On February 13, the House Financial Services Committee hosted its first hearing on cannabis banking regulation which left a lot of questions still high on bankers’ minds. “Challenges and Solutions: Access to Banking Services for Cannabis-Related Businesses” was intended to start the conversation around federal regulation of banking marijuana-related businesses (MRBs).
The main issue is that 33 states currently allow legal cannabis use to some extent while it remains completely illegal at the federal level. This means banking MRBs to any extent is still risky and opens a financial institution up to violations of the Bank Secrecy Act (BSA). The main part of this recent hearing focused on Rep.
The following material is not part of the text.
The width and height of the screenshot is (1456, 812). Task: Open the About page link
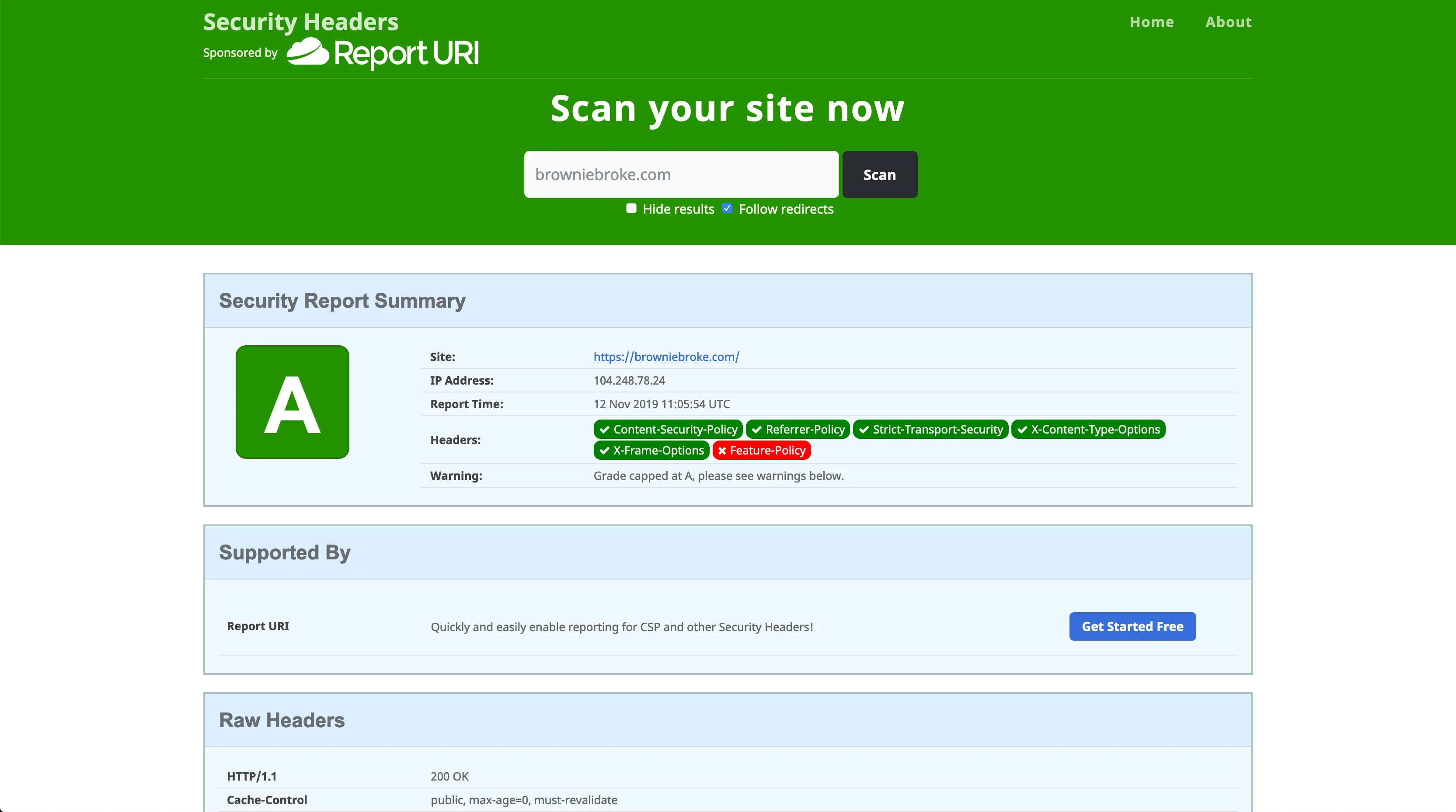1228,22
Ed Perlmutter’s (D-CO) draft of the “Secure and Fair Enforcement Banking Act of 2019” (SAFE Banking Act), which drew on the equivalent of the bill introduced in 2017 but added two sections in response to the Department of Justice’s repeal of the Cole Memorandum guidance.
The two additions included:
- “Sec. 3: Treatment of Proceeds Under Federal Law” which addresses the federal criminal money laundering statutes and clarifies that money from a transaction conducted by a legitimate cannabis-related business is not considered proceeds from unlawful activity.
- “Sec. 7: Guidance and Examination Procedures” – requests uniform guidance and exam procedures for financial institutions that provide banking services to MRBs from the Federal Financial Institutions Examination Council (FFIEC).